Zunächst bildeten zwei Grundthemen das Gerüst:

  • sprachwissenschaftliche Untersuchungen zum jeweiligen Stand der abnehmenden Plattdeutschkompetenz (Schwerpunkt: zehnjährige Kinder im LK Borken und im LK Emsland)
  • die Fortführung des Buchprojekts Wat, de kann Platt auf Website – Art, interessante Grafschafter und Emsländer erneut zu befragen mit dem Betrachtungszeitraum der letzten 20 Jahre.

Daraus ist mittlerweile räumlich und thematisch viel mehr geworden.

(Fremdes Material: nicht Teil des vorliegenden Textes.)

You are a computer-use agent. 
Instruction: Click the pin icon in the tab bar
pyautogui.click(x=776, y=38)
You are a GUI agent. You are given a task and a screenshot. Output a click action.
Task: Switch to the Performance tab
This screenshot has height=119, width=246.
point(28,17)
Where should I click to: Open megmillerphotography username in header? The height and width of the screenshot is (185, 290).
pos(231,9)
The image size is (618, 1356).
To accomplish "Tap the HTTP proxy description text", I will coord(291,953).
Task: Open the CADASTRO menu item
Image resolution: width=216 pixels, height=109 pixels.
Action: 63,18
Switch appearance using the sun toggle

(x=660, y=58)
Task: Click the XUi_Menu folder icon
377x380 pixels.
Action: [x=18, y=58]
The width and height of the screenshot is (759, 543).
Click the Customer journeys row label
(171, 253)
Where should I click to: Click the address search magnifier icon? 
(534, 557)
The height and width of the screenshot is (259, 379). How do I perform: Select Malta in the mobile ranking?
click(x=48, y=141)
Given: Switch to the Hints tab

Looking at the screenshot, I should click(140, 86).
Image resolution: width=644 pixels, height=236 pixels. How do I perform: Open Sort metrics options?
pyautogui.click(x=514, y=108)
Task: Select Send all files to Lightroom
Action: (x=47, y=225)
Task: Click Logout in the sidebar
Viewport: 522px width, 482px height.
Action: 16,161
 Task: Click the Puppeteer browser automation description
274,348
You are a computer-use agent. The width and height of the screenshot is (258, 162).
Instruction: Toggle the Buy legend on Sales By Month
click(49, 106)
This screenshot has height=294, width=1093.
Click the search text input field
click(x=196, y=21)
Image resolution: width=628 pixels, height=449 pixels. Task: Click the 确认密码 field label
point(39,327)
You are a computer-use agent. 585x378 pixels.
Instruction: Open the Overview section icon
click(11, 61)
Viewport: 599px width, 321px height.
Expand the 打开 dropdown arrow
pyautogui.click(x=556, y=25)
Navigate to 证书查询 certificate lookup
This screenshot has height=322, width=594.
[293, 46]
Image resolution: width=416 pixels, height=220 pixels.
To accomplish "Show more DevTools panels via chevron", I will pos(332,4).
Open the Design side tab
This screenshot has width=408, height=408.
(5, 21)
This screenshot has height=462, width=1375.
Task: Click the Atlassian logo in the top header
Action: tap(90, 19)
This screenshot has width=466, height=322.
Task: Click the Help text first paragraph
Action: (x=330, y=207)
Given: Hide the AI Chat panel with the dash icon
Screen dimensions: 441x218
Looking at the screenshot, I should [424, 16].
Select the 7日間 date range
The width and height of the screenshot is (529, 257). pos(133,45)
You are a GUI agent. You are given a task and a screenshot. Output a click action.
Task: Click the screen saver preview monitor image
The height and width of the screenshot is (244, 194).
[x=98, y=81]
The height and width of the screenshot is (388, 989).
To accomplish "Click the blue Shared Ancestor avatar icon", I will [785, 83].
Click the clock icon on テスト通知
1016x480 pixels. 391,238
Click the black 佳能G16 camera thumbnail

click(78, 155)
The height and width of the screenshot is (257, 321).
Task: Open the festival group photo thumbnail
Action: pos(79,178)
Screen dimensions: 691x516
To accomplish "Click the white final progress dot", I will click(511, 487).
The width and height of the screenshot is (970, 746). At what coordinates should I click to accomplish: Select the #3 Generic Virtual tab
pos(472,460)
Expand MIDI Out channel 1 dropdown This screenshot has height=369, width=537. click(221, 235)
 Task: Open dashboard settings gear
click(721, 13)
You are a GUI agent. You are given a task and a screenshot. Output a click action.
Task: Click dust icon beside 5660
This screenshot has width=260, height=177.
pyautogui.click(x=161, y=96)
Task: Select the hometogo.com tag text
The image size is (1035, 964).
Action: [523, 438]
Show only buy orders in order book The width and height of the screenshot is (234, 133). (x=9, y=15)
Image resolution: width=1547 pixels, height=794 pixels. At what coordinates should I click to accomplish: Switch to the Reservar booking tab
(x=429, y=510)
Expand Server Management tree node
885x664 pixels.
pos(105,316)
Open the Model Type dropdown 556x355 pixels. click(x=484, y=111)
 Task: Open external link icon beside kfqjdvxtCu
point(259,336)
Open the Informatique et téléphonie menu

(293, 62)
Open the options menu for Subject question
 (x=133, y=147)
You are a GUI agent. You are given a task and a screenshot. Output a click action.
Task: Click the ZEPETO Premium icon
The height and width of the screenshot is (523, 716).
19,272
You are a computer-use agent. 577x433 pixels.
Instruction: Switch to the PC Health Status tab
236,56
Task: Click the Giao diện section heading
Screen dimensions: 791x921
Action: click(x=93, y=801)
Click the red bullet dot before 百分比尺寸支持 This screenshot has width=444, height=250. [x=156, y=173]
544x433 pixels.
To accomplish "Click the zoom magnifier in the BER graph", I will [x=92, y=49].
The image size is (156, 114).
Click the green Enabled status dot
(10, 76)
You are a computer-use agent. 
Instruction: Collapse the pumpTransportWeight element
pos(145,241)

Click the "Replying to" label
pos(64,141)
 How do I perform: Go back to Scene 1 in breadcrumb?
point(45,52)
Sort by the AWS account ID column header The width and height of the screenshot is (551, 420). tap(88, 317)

Dabei kann ich als besonderen Vorteil nutzen, dass Dr. Helmut Lensing und ich uns durch unsere Veröffentlichungen zum Heuerlingswesen im gesamten deutschen Nordwesten Bekanntheit und Ansehen erwerben konnten.

www.heuerleute.de

Allein durch meine über 100 Vorträge habe ich viele engagierte Heimatforscher und insbesondere Plattdeutschkenner, aber auch Autoren und Autorinnen kennengelernt und ich stehe mit Ihnen in Kontakt.

Somit erweiterte sich das Betrachtungsgebiet enorm.

Bisherige Erfahrungen:

Es liegen mittlerweile einige schriftliche  Rückmeldungen vor, die auch schon eingestellt sind. So konnten zusammen mit  Dr. Bernard Krone und Franz Rothkötter hochinteressante Firmenportraits up platt entwickelt werden.

Auch die Interviews mit den beiden polyglotten Theologen Alfons Strodt (Osnabrück) und Dr. Heiner Wilmer (noch Rom, bald Bischof in Hildesheim) haben ganz besondere Erkenntnisse erbracht.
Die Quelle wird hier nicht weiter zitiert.